In cases where X is something like a late digit of pi, you might be fine (up to your ability to tell that the problem wasn’t cherry-picked). In cases where X is tightly intertwined with your basic reasoning faculties, you should probably tell them to piss off.
Someone who comes to you with an offer and says “this offer is void if you read the fine print or otherwise think about the offer too hard”, brings quite a bit of suspicion onto themselves.
With that in mind, it looks to me like the insurance policy on offer reads something like:
And… well this isn’t a knockdown argument, but that really doesn’t look like a very good deal to me. Like, maybe there’s some argument of the form “nobody in here is trying to fleece you because everyone in here is also stupid” but… man, I just don’t get the sense that it’s a “slam dunk”, when I look at it without thinking too hard about it and in a way that’s independent of how competent my civilization is.

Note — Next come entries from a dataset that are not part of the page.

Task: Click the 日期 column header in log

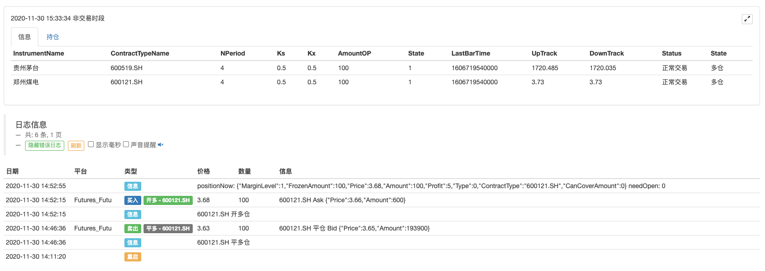Action: [12, 171]
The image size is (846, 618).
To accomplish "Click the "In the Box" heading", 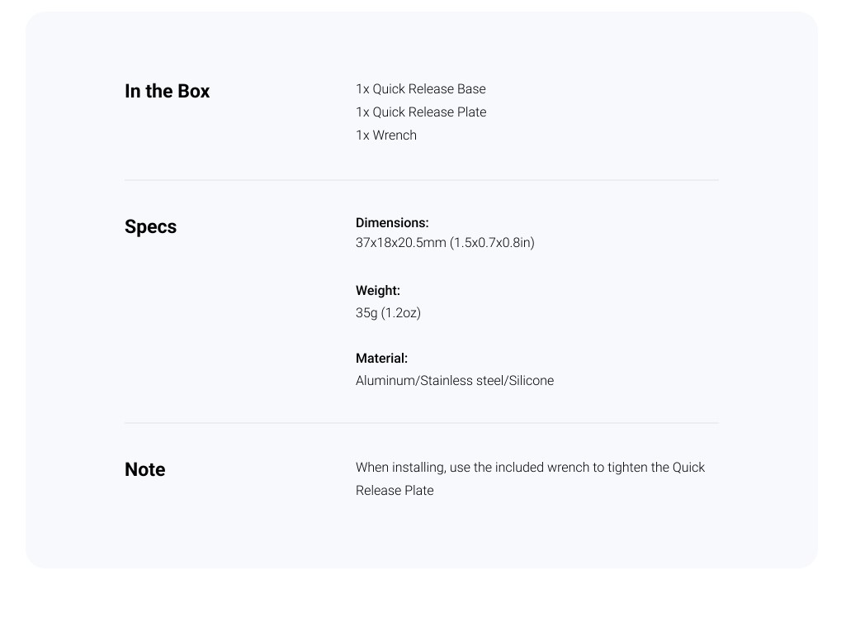I will pos(167,91).
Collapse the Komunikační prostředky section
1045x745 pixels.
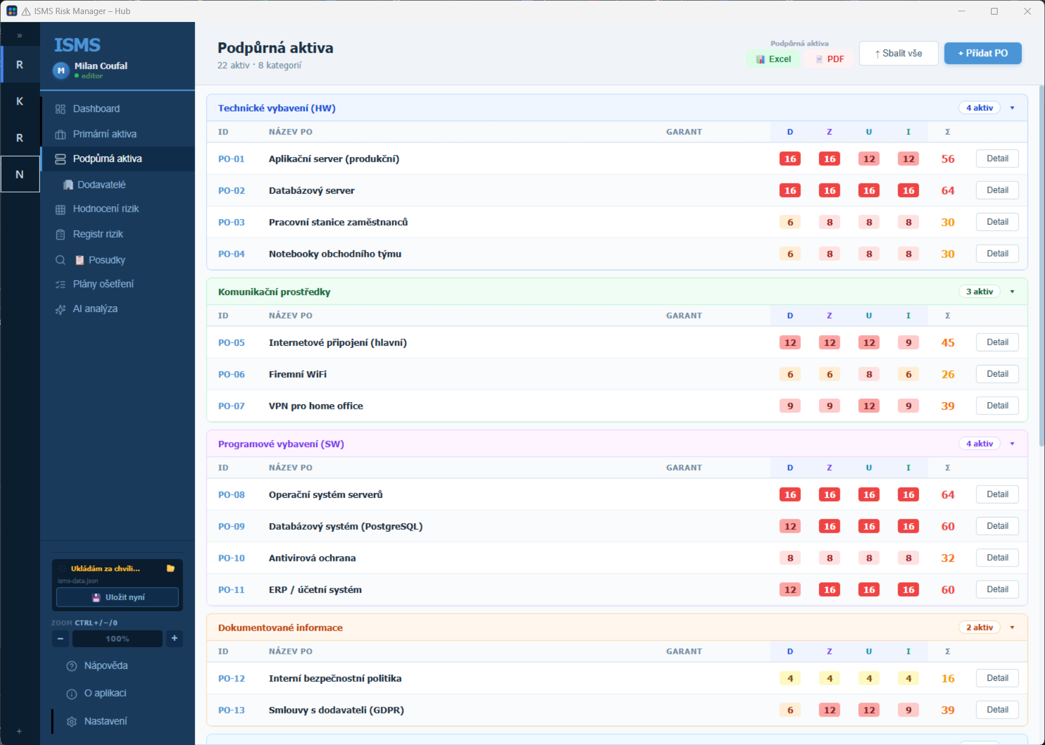click(1012, 292)
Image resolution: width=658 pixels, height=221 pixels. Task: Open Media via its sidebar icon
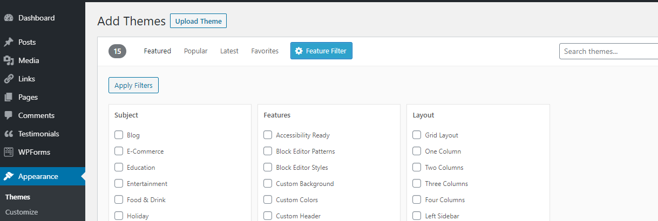(9, 60)
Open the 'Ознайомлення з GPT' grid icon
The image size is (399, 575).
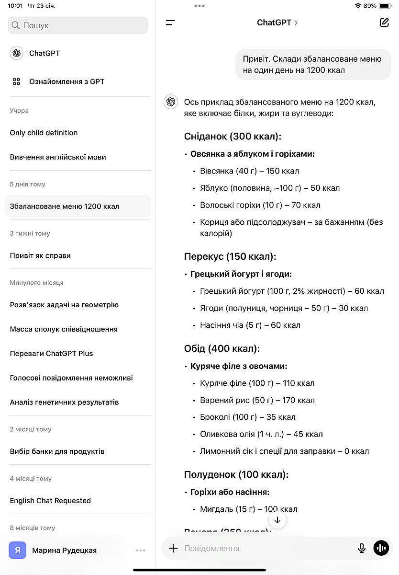coord(17,81)
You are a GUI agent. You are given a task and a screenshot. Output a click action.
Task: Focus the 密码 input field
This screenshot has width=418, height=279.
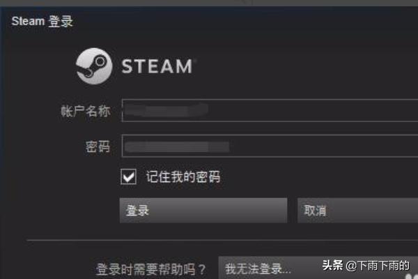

Mostly I expect that everyone stooping to this deal is about as screwed as we are (namely: probably so screwed that they’re bringing vastly more doomed branches than saved ones, to the table).
Roughly speaking, I suspect that the sort of civilizations that aren’t totally fucked can already see that “comb through reality for people who can see me and make their decisions logically dependent on mine” is a better use of insurance resources, by the time they even consider this policy. And your plea to evaluate the policy in a fashion that’s logically independent from whether they’re smart enough to see that there’s more foolproof options, I think they correctly see us as failing to offer more than VOI(WeCanThinkCompetently), because they are correctly suspicious that you’re trying to fleece them (which we kinda are; we’re kinda trying to wish ourselves into a healthier insurance-pool).
Which is to say, I don’t have a full account of how to be logically updateless yet, but I suspect that this “insurance deal” comes across like a contract with a clause saying “void if you try to read the fine print or think too hard about it”. And I think that competent civilizations are justifiably suspicious, and that they correctly believe they can find other better insurance deals if they think a bit harder and void this one.